Taze sağılmış süt, ateşin üzerinde dumanı tüterek bizleri bekliyordu. Sahanda yumurta, çiftlikte yapılmış özel peynir, Sabiha Ananın elleriyle yaptığı kızılcık, dut, erik gibi 15 çeşit reçel, organik tohum ile yetiştirilen domates ve biberler, yeni toplanmış doğal elma ve armutlar, bizleri eşsiz bir lezzet şölenine sürükledi. Nefis bir kahvaltıyı, sonunda demlenmiş çaylarımız ile ormanı seyrederek içtikten sonra, geri dönmek için bir türlü toparlanamadık.

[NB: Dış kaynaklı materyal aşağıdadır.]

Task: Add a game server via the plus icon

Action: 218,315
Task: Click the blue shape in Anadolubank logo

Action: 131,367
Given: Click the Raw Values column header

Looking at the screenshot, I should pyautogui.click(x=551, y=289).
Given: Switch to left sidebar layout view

Yaklaşık 860 dönüm üzerine kurulmuş olan etrafı ormana çevrili çiftlikte, tıpkı romanlarda okuduğumuz gibi çeşit çeşit meyve ağaçları, bin bir çeşit rengarenk çiçekler ve uçsuz bucaksız ekili araziler vardı. Türk misafirperverliği içinde bizleri ağırlayan Sabiha Ana ve oğlu Serdar İzbeli, konuklarıyla birebir yakından ilgileniyordu.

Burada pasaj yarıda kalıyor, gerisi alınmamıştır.